Esco in giardino. Da una parte uno degli abitanti della comune ha costruito una Yurta, piena zeppa di libri e mappe. Dall’altro lato, Mona e Abu Nawar osservano stupiti le piante officinali a loro sconosciute: la salvia, la maggiorana, piante di terre più piovose, meno soleggiate. Lui la convince a fare una foto: lei, vestita da festa, regge un innaffiatoio e cerca di darsi arie da disinvolta. Lui la immortala così: come se fosse casa loro, come se quello fosse il loro giardino. Sebbene siano alla continua ricerca di un posto dove abitare, la quotidianità è subito casa.

 

Ci rimettiamo in marcia: la meta è Flensbourg, dove passare il confine con la Danimarca. I chilometri si avvicendano tutti uguali, la notte scende prestissimo, e passiamo una Amburgo grandissima e illuminata, lasciamo il porto e Sankt Pauli fuori dal vetro e al confine, nuovamente, ci perdiamo. Il navigatore ha confuso il centro città con la frontiera, arriviamo in una piazzetta, e le altre macchine sono già dall’altra parte. Ci telefonano preoccupati. Reimpostiamo il navigatore, e con sempre più agitazione, passiamo un altro confine.

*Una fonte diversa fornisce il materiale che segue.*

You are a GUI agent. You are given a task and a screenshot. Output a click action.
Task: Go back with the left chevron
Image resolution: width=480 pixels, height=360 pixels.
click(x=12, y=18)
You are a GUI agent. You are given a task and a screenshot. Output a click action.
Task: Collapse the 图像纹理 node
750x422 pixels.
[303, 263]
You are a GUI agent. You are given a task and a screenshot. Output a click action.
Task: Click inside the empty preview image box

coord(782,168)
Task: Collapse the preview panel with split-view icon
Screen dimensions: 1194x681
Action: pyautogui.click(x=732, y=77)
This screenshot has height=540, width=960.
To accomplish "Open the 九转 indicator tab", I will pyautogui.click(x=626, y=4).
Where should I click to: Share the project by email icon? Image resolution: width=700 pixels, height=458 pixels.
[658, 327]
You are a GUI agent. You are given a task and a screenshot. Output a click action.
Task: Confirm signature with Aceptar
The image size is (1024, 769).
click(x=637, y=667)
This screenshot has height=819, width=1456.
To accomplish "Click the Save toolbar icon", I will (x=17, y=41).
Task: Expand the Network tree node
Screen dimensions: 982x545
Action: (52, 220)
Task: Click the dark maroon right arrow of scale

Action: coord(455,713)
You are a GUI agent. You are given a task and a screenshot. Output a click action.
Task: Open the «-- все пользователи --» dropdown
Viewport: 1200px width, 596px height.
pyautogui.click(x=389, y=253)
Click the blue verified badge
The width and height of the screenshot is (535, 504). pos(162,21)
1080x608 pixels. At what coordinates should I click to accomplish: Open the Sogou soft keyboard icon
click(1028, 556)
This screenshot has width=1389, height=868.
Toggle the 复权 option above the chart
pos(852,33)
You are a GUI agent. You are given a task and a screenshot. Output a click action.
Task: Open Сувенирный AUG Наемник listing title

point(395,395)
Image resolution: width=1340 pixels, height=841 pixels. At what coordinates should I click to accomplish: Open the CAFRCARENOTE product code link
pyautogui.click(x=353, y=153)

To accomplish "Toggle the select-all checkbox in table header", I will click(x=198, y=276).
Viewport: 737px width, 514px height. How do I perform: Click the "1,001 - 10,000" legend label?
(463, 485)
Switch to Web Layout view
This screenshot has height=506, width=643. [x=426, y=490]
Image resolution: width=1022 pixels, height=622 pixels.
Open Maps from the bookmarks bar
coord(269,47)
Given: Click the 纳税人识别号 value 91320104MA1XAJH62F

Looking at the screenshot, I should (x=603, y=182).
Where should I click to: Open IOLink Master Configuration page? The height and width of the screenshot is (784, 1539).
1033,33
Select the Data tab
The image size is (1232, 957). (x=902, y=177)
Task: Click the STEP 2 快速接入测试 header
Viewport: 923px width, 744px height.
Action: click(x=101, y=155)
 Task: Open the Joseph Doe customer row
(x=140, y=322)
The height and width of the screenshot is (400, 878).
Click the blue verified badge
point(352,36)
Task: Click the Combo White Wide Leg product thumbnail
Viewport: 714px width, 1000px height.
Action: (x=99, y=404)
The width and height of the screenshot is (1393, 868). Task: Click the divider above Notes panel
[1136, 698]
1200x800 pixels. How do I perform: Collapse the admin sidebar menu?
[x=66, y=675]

Urliamo di gioia e di sollievo, recuperiamo gli altri all’autogrill. Ci aspettano, dobbiamo ripartire, per essere in tarda serata a Copenaghen.

 

La strada continua e la notte boreale è più chiara.  Le isolette si susseguono sotto le ruote, passiamo Odense, con le sue sirenette scappate dal mare per poter essere umane, un po’ come i nostri compagni di viaggio. Nell’autoradio c’è un cd. Parte Paolo Conte. E’ “Via con me”, con il pianoforte marcato e il charleston che ci fa saltellare, muovendo le spalle e ballando. E nell’abitacolo che attraversa la Danimarca, quelle parole assumono un senso nuovo. “Via via, vieni via con me… it’s wonderful, good luck my babe, …via via, entra e fatti un bagno caldo/ c’è un accappatoio azzurro, fuori piove un mondo freddo”. Abu Nawar e io cantiamo e oscilliamo, e non importa se le parole non si comprendono del tutto, si parla di andare, e si parla di amore. Ogni volta che Conte parla di “Chips” lui rivolge uno sguardo a Mona, lei è l’interlocutrice, che lui porta via con sé, via con noi, verso Copenaghen.